Yahoo...the Carnival is in town...so instead of doing our healthy lifestyle (water aerobics in the community center), we got to use our hobbies budget and blow it all on the carnival...$12 per person. Anyways I used that and bought myself 12 tickets ($1 per ticket) and went on 2 rides with Billy/Sabrina (who were just coincidentally there) while others bought more (they had to subsidize anything over $12) or brought the all-you-can-ride $25 bracelet. It was all right, and though I enjoyed it, it just made me realize that I am getting too old for rides because my body cannot handle it like I used it...after Music Ride (a medium-mild spinning ride), I had to find a seat and calm down the tornado in my head...
Here`s just a little something I thought about these days about blogging. Blogging, I found out, is actually hard business, especially in Katimavik and the way I am doing it...days pass by everyday, with something going on everyday and it is hard to capture that. Even when one can capture that, there are still thoughts/comments/intimate feelings, which are more important to capture. The balance between both things is what makes a blog interesting to do, and I hope I have been doing that in them...however there are so much things happening, and so much subtle emotions conveyed in them that it is pretty much impossible for me to record everything.
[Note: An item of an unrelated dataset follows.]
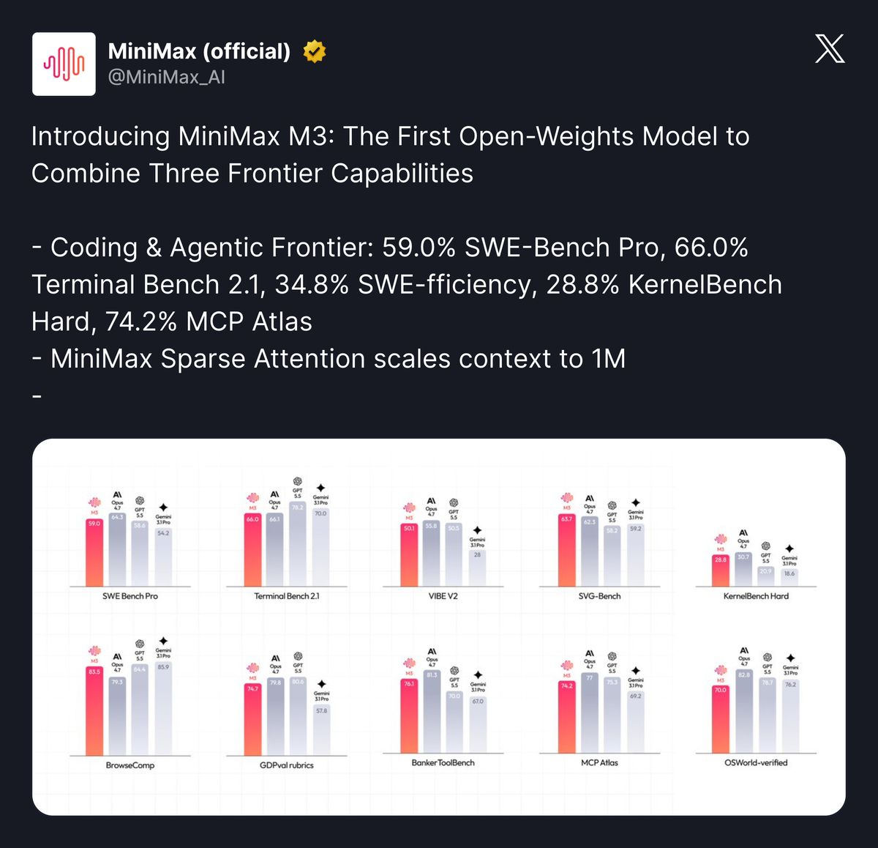
Task: Click the BankerToolBench chart label
Action: click(x=443, y=762)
There are still a number of blogs that I would like to write about, that are still in my head...especially The Big Group One (tickling Charles`s curiousity). Anyways despite all the words I write, I haven`t even covered many of the things/dynamics happening in the house. And the days just grow longer and longer, with more to write about...I feel like a poor gardener battling in a land of dandelions...as soon as you finish weeding some, more pops up.
Another thing that occurred to me is the old saying about living life versus reading about it. I think one of the reasons I am not able to capture all the subtle emotions between people is because I am so busy occupied with the idea of trying to write/catch up with blogs, instead of sitting down and just enjoy doing stupid yet crucial (crucial in a sense that it promotes closeness) things with the group. In a way, I am like the hardworking parent that works all the time to make ends meet and make sure everyone in the family is financially stable, but really have no idea who the children are and what they are like. I feel like an outsider...something to think about.
Finally, the thought of Charles reading my blog means I should watch what I say, haha...read the comments if you do not know what I mean. Although if I do that, I really shouldn`t be writing this blog anymore. However reading Charles`s comments today made me realize that I am only getting a narrow vision of what is happening, and many times my vision may not be true (again referring to the "feeling like an outsider" comment). And I guess in a more philosophical level, what is the truth? What I see/say versus what others in the group see/say will definitely be different, despite the situation being the same. I think a great example is putting a bunch of artists in front of an apple and telling them to draw it...and you would get everything from your classic apple picture, to abstract, or even a sculpture of it made from paper. Who is to say there is one definitive picture/truth? Alright I think I am ranting too much right now, but my point is with this blog I am telling what I think is right, and even though others may disagree or even feel offended, I am going to continue doing what I do (in order words, too bad..:P).
Mike update - not that Mike told us anything...but now the group enjoys the house without him enough that people like Maxime are planning to put a stop to it if Mike comes back...ouch.